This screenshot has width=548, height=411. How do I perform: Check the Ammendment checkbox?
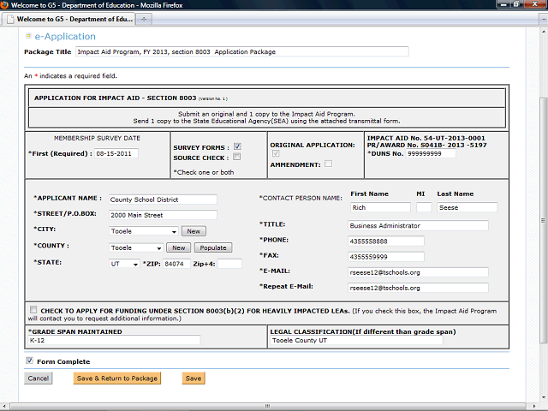[328, 164]
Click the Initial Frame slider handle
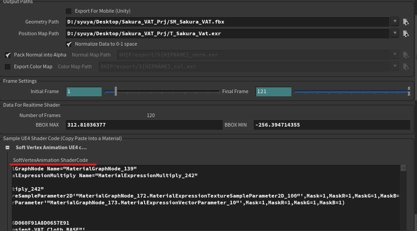Screen dimensions: 417x231 pos(116,91)
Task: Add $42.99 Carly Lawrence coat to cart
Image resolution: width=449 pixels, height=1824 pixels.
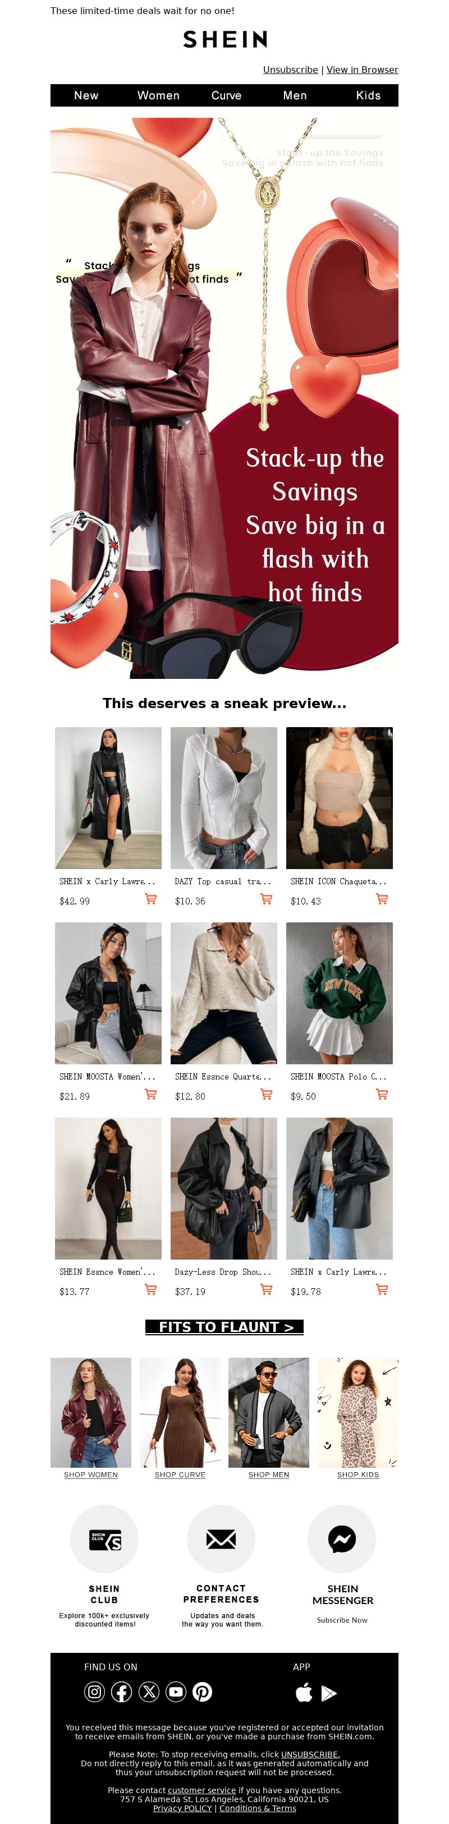Action: [x=151, y=899]

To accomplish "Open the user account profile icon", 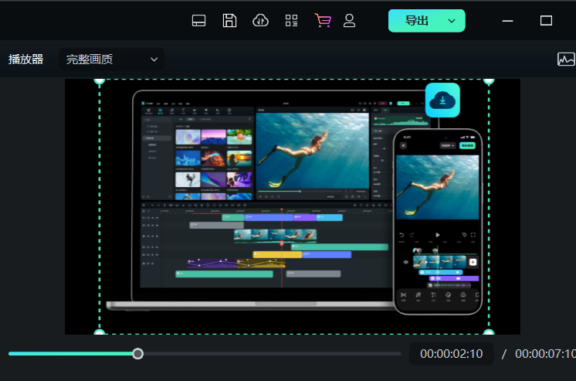I will 349,21.
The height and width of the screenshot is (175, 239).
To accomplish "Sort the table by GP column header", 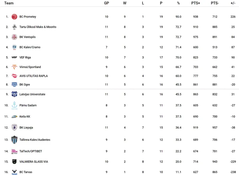I will click(106, 3).
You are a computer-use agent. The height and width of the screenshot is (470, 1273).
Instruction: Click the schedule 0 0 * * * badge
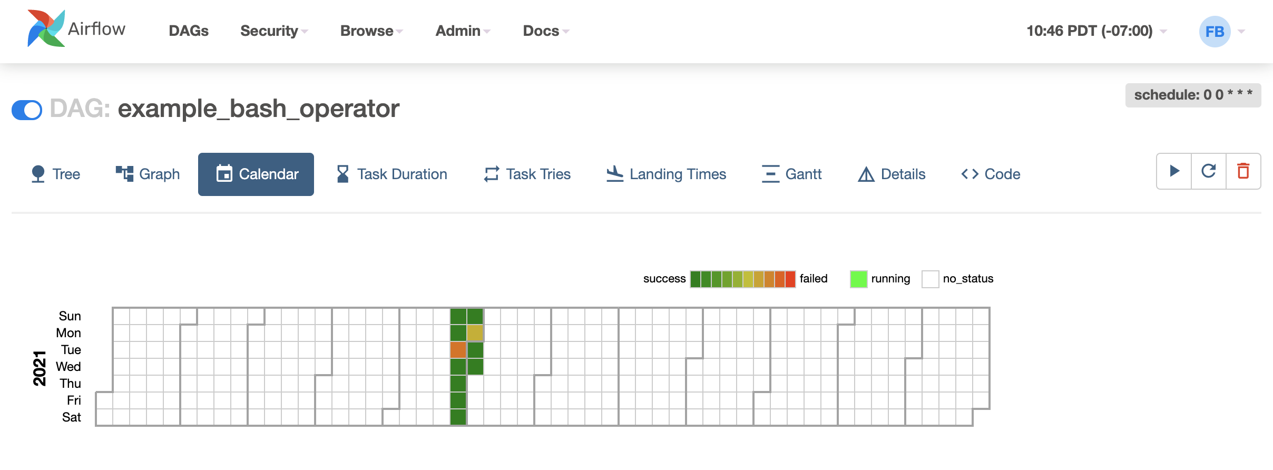point(1193,95)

********************

What you have to do:
Transcribe exactly the span of lines from the line holding "You are a computer-use" through the last line above, both included. Pictures stay out.

Exercise output:
You are a computer-use agent. The height and width of the screenshot is (470, 1273).
Instruction: Click the schedule 0 0 * * * badge
point(1193,95)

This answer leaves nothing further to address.